GIVEN PROBLEM ->
Count the lines below that contain the word "height". Reply with the number alone.

RECORDS FOR THE TASK ->
+++++

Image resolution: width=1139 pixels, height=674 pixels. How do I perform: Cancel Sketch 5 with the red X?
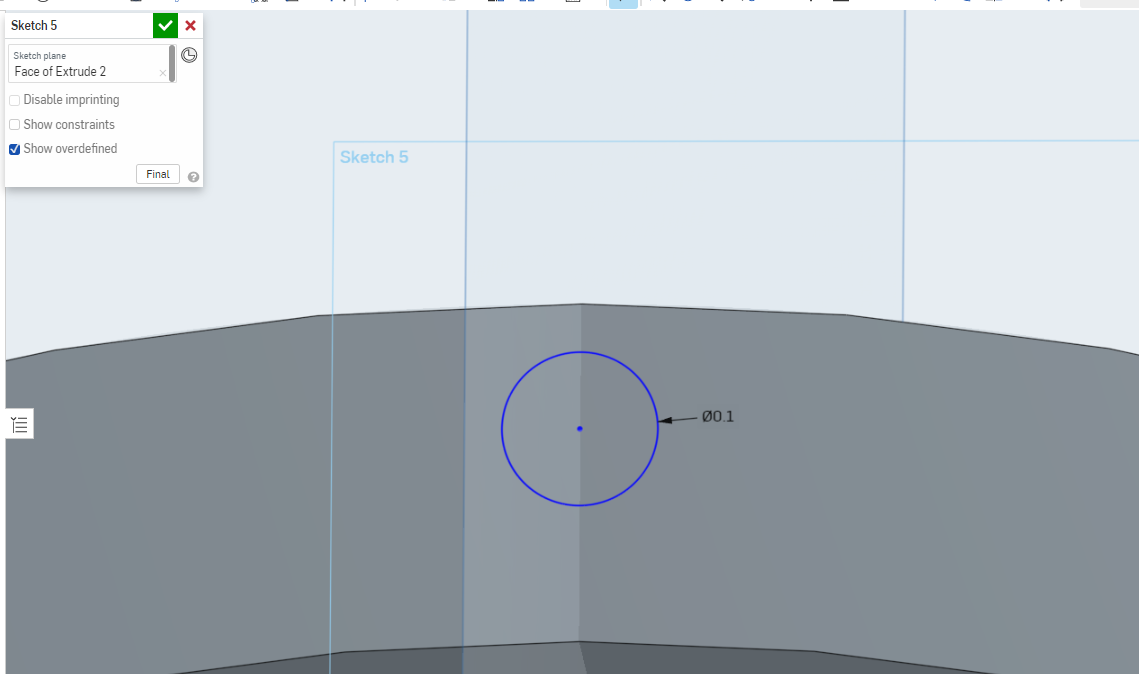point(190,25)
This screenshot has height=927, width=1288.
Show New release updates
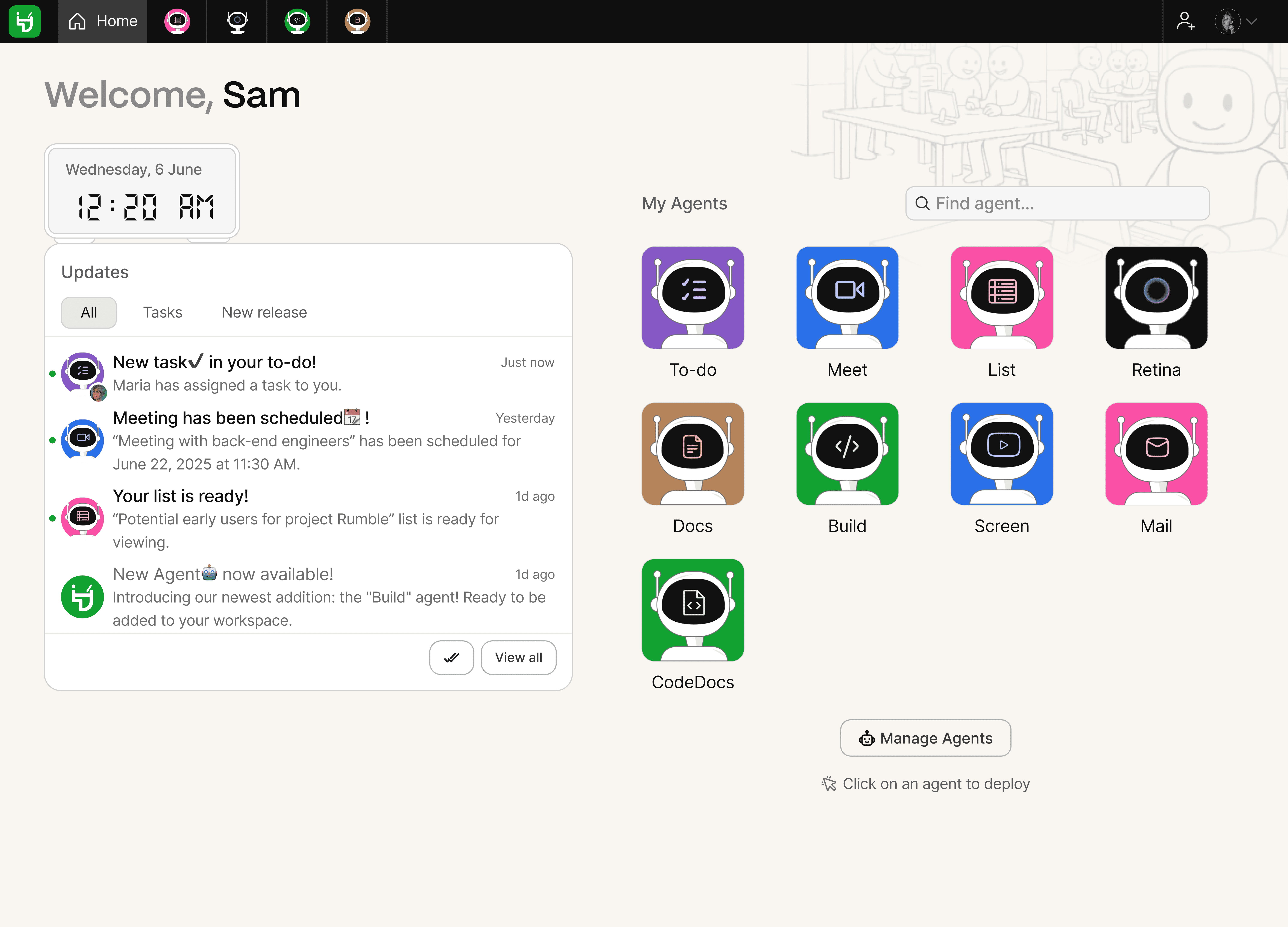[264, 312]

+++++

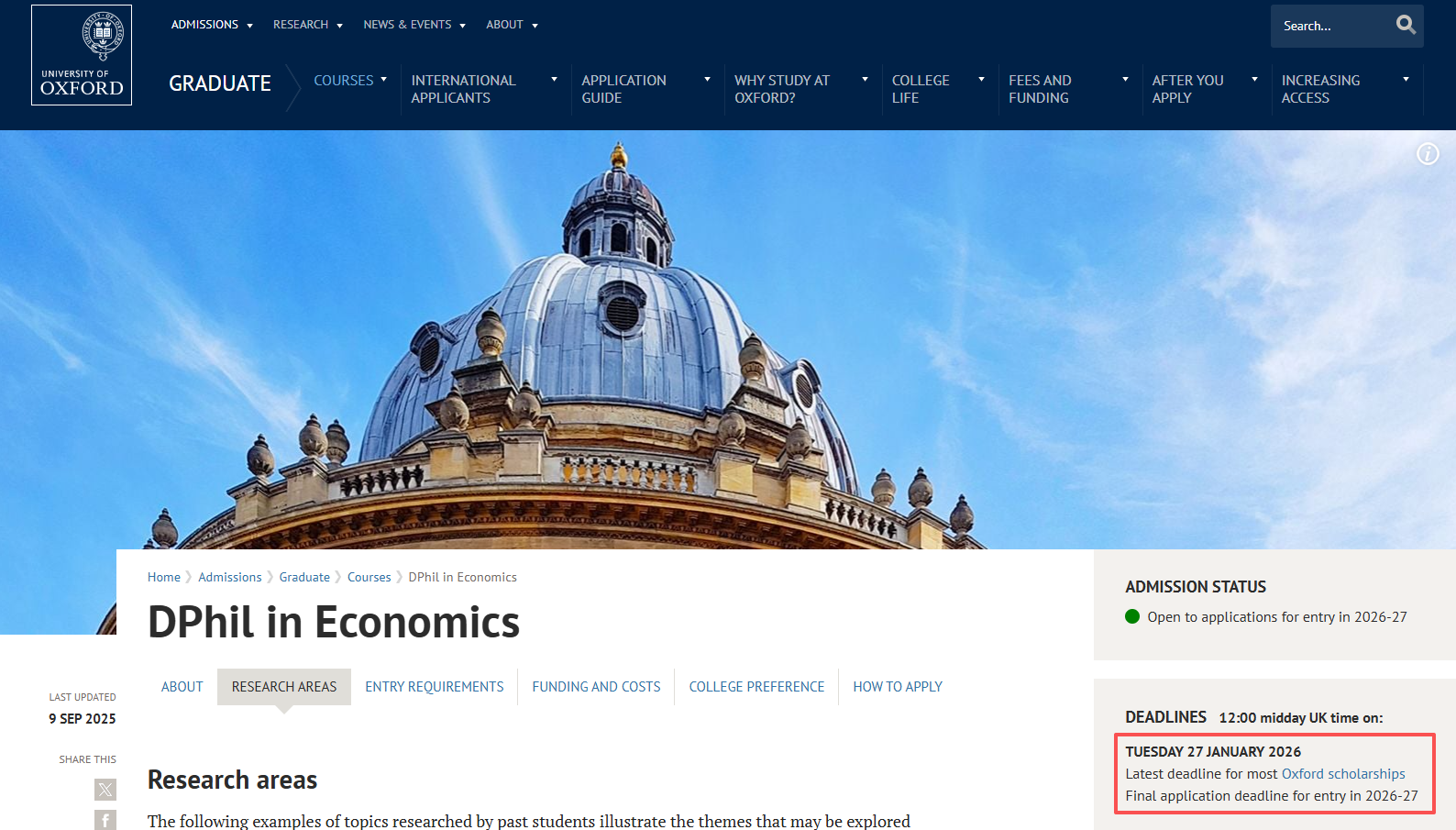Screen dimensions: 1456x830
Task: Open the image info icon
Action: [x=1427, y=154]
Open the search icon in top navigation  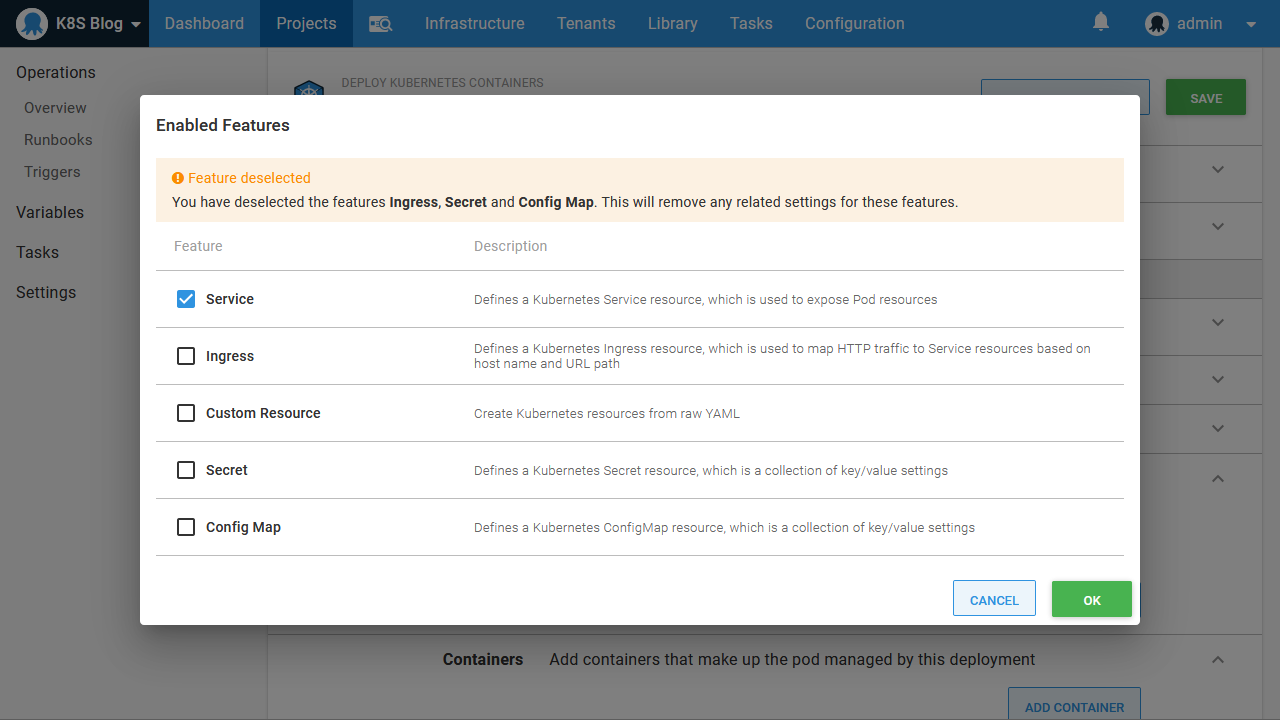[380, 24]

+++++

EXERCISE OUTPUT ->
2